Ahora, mientras leo con cierto detenimiento las últimas encuestas del CIS, veo en la televisión como un Rambo negro mata a un barbudo desarmado en Pakistán siguiendo el mandato de Hammurabi y del Dios de la zarza. Pasan cinco millones de parados por mi puerta con una pegatina de Mariano Rajoy mientras se oyen los pitorrazos de la concentración de Ferraris y Bugatis que hay un poco más allá.
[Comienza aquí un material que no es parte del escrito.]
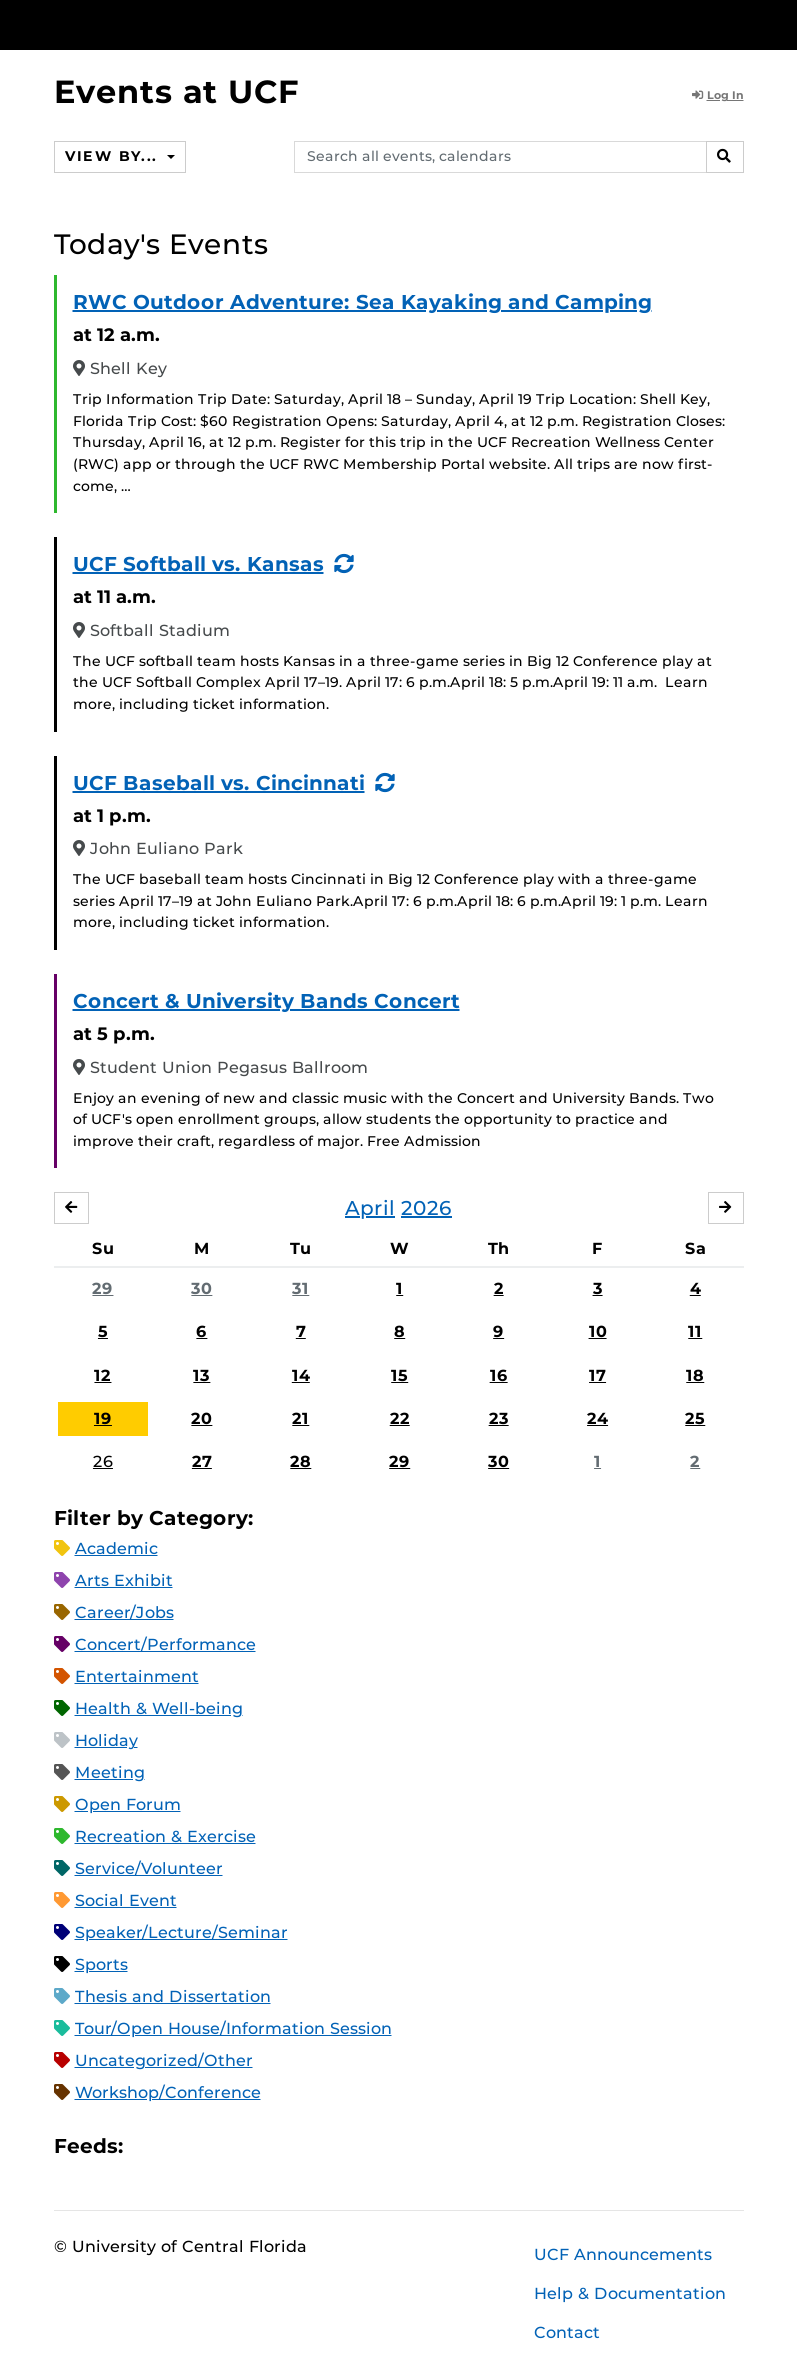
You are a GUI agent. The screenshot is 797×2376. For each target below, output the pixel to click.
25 (695, 1418)
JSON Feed (285, 2145)
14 (301, 1375)
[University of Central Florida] (187, 24)
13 (201, 1375)
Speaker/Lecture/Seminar (181, 1932)
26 (103, 1461)
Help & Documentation (630, 2293)
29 (102, 1288)
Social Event (126, 1900)
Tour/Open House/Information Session (233, 2028)
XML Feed (251, 2145)
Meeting (110, 1772)
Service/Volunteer (149, 1868)
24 (597, 1418)
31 (300, 1288)
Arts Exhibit (124, 1580)
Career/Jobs (124, 1612)
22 (400, 1418)
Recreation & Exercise (165, 1836)
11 (695, 1331)
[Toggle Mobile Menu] (739, 23)
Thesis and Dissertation (173, 1996)
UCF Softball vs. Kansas (198, 564)
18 (695, 1375)
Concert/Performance (165, 1644)
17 (597, 1375)
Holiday (106, 1740)
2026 (426, 1208)
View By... (114, 156)
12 (102, 1375)
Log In (718, 95)
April (370, 1208)
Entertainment (137, 1676)
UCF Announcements (623, 2254)
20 (201, 1418)
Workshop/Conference (168, 2092)
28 (300, 1461)
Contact (567, 2332)
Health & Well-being (159, 1708)
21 (300, 1418)
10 (598, 1331)
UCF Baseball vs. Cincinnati (219, 783)
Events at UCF (176, 91)
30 (201, 1288)
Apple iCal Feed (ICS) (149, 2145)
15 (399, 1375)
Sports (101, 1964)
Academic (116, 1548)
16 (499, 1375)
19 (103, 1418)
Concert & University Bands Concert (266, 1001)
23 (499, 1418)
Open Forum (128, 1804)
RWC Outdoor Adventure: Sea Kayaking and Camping (362, 302)
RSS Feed (217, 2145)
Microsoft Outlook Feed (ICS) (183, 2145)
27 (202, 1461)
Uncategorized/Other (164, 2060)
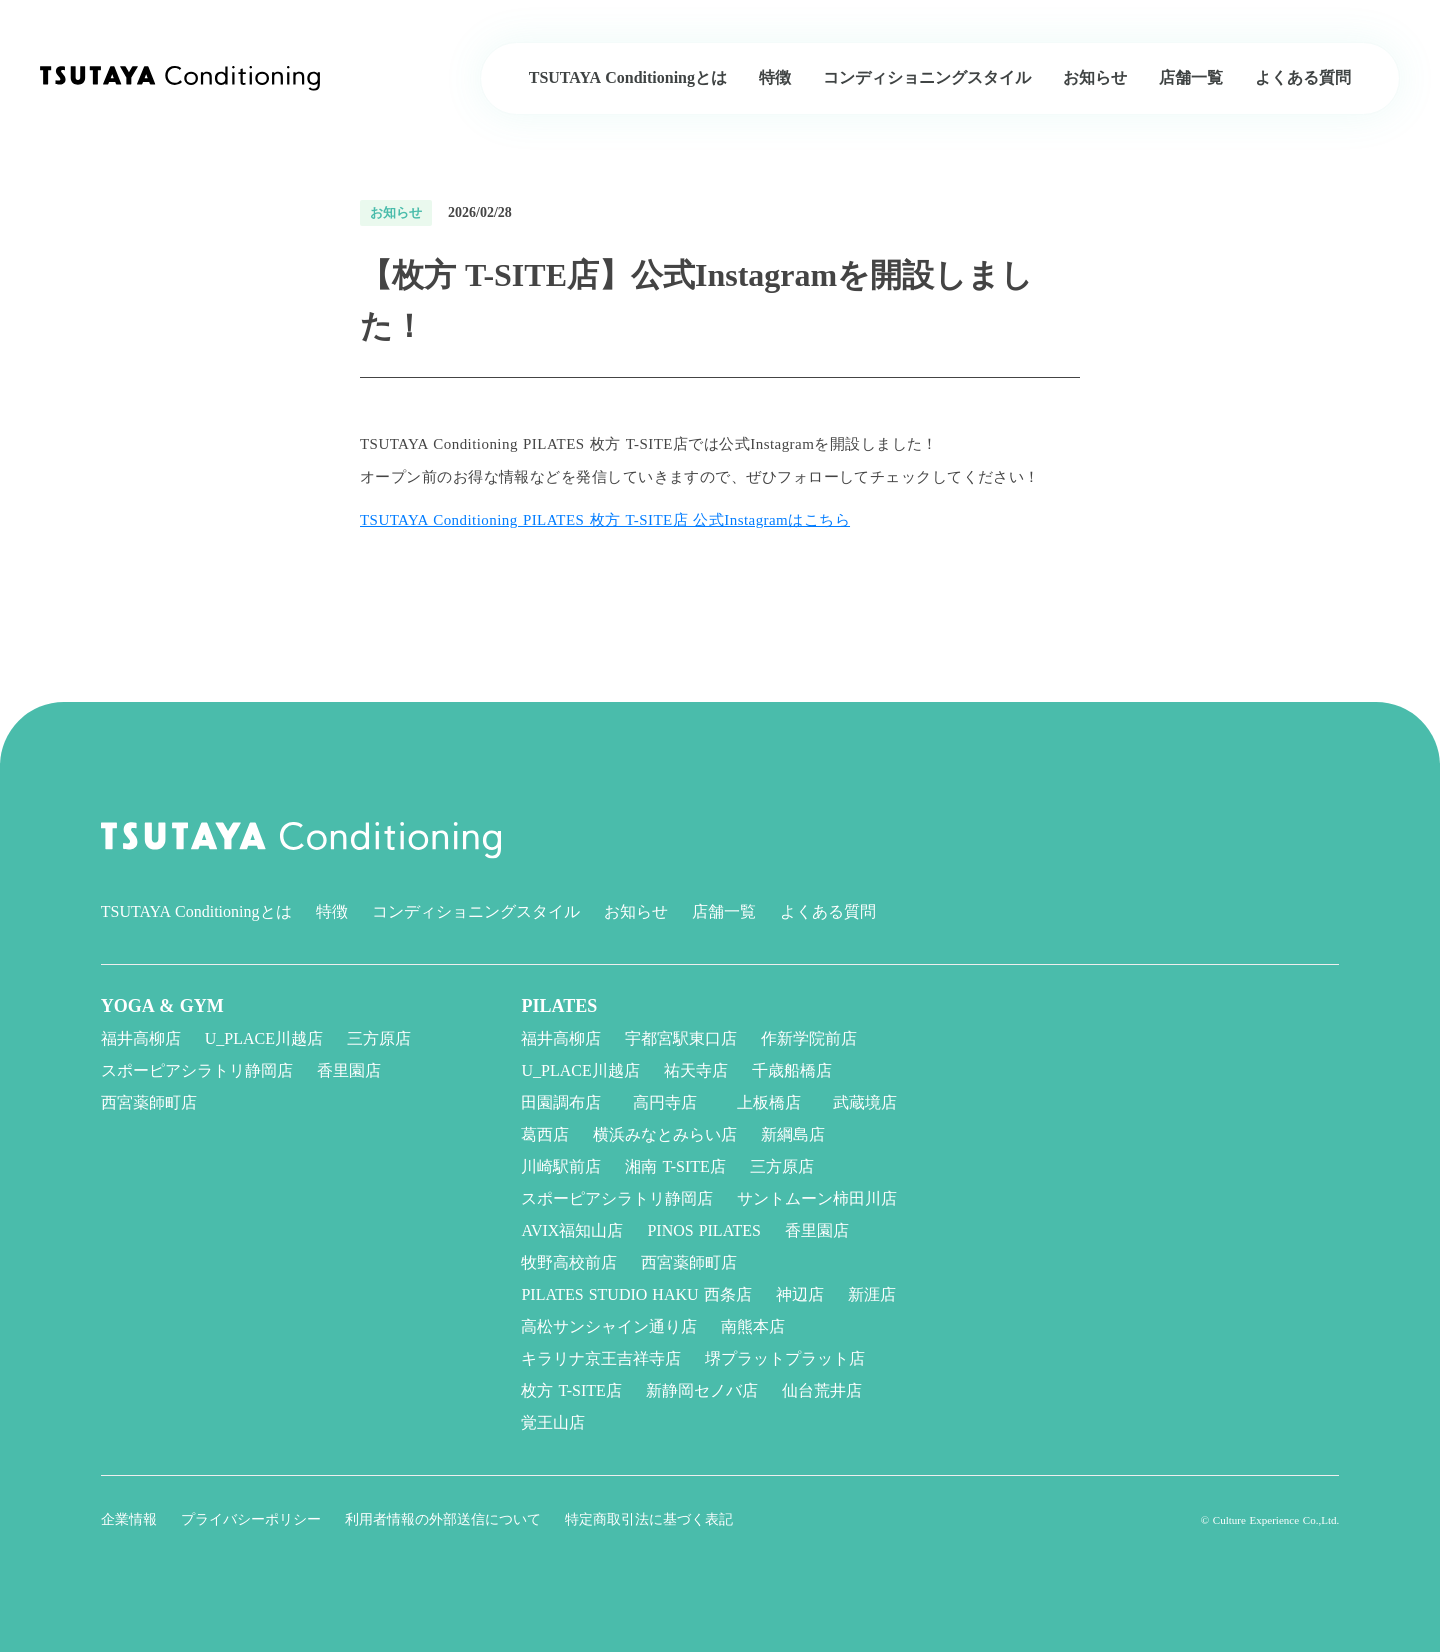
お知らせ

Y me pregunto, con una botella de vino, comiendo una ristra de morcillas y fumando una cajetilla de ducados que me avisa de mi próxima muerte, ¿quién se ha encargado de quitar el alma al pueblo? ¿Quién se ha encargado de la educación del pueblo? ¿Dónde están los mínimos conocimientos humanísticos que debe tener todo ciudadano para discernir lo bueno de lo malo y lo malo de lo peor? ¿Para qué tanta tecnología, tanta telemierda? ¿Cuándo nos convertimos en brutos y serviles? ¿Cuándo olvidamos que el Estado de Derecho está por encima de la razón de Estado, que la razón de Estado por sí sola nos convierte a todos en presuntos delincuentes y es la madre del nuevo fascismo? Y sólo hayo una respuesta, cuando dejamos de pensar por nosotros mismos y en los demás. Hace ya mucho tiempo, aunque entre la multitud, he visto pasar a unos cuantos que con un martillo neumático van rompiendo el hormigón y en los huecos, plantan árboles. Llevan monos azules, y en sus espaldas un letrero: ¡¡¡Hasta aquí habéis llegado, cabrones!!!